Firearms Owners Against Crime

Institute for Legal, Legislative and Educational Action

'We need the iPhone of guns': Will smart guns transform the gun industry? :: 08/07/2014

One of California's largest firearm stores recently added a peculiar new gun to its shelves. It requires an accessory: a black waterproof watch.

The watch's primary purpose is not to provide accurate time, though it does. The watch makes the gun think. Electronic chips inside the gun and the watch communicate with each other. If the watch is within close reach of the gun, a light on the grip turns green. Fire away. No watch means no green light. The gun becomes a paperweight.

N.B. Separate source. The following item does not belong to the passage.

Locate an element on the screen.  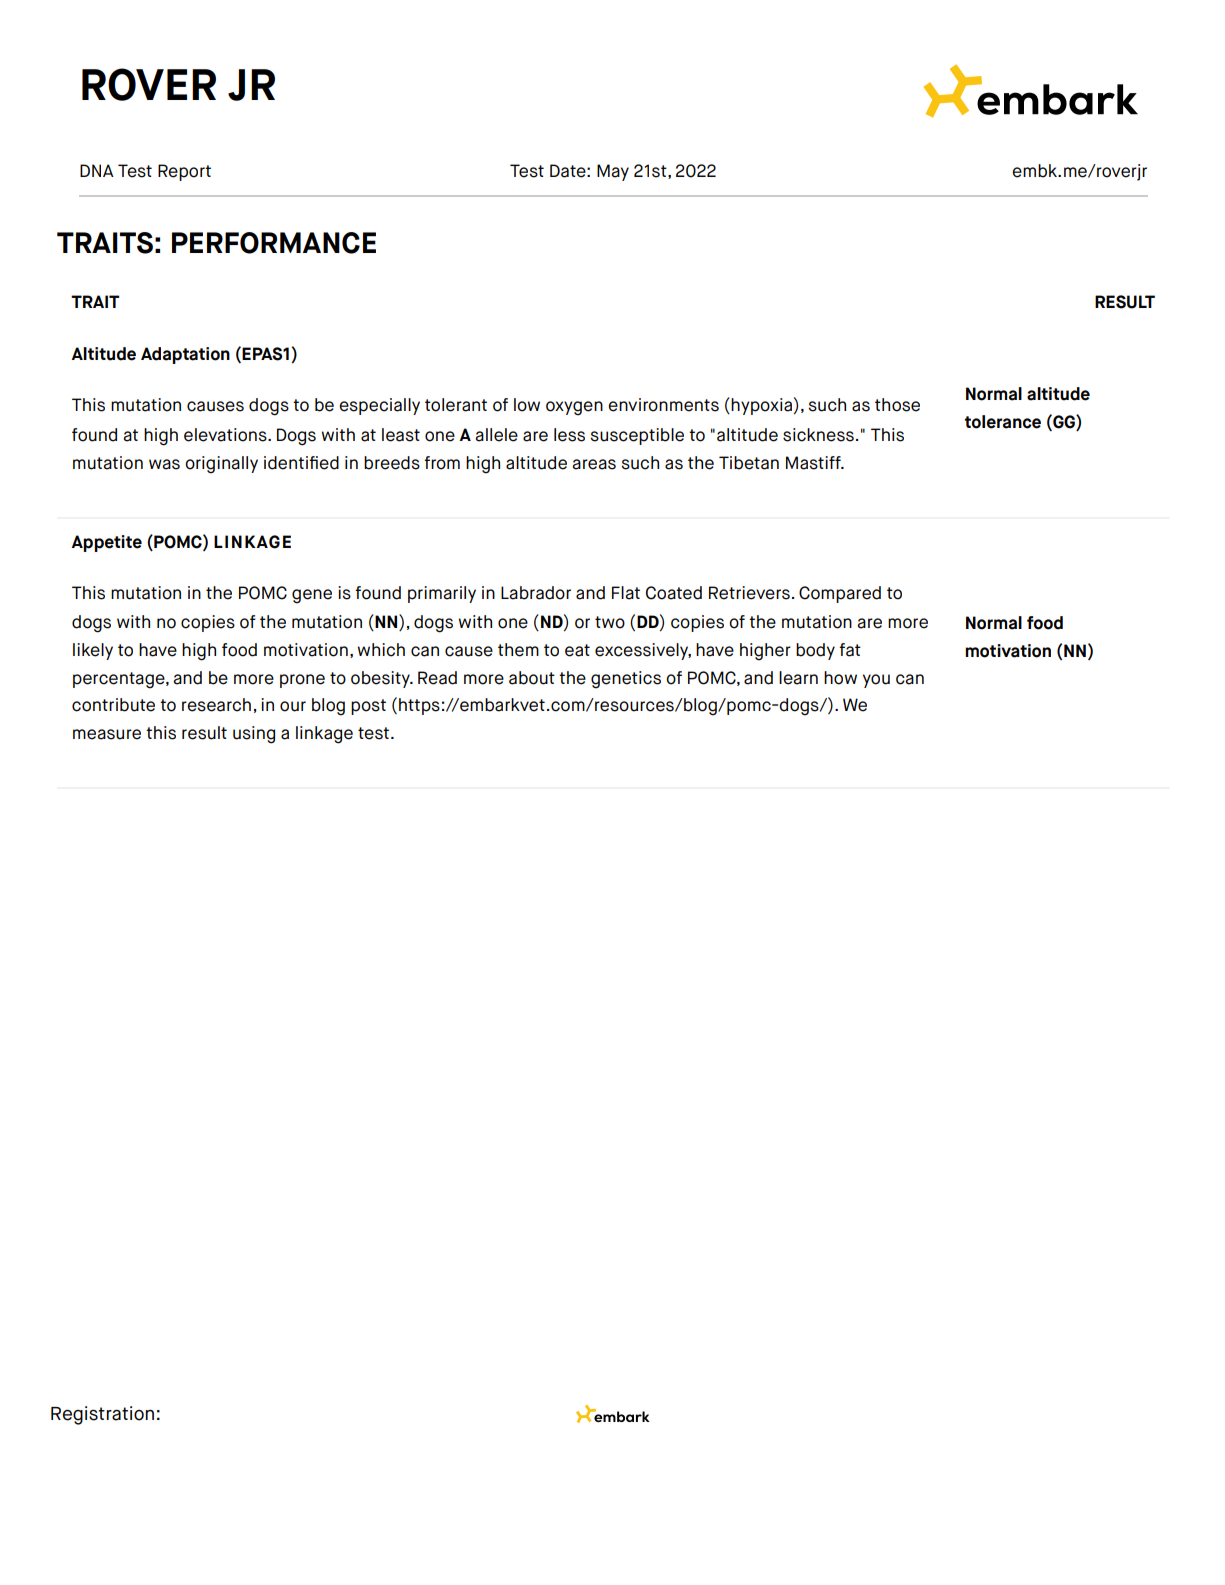
May is located at coordinates (613, 172).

A dream of gun-control advocates for decades, the Armatix iP1 is the country's first smart gun. Its introduction is seen as a landmark in efforts to reduce gun violence, suicides and accidental shootings.

Proponents compare smart guns to automobile air bags — a transformative add-on that gun owners will demand. But gun rights advocates are already balking, wondering what happens if the technology fails just as an intruder breaks in.

James Mitchell, the "extremely pro-gun" owner of the Oak Tree Gun Club, north of Los Angeles, isn't one of the skeptics. His club's firearms shop is the only outlet in the country selling the iP1. "It could revolutionize the gun industry," Mitchell declared.

The implications of the iP1's introduction are potentially enormous, both politically and economically. (And culturally — the gun that reads James Bond's palm print in "Skyfall" is no longer a futuristic plot twist.)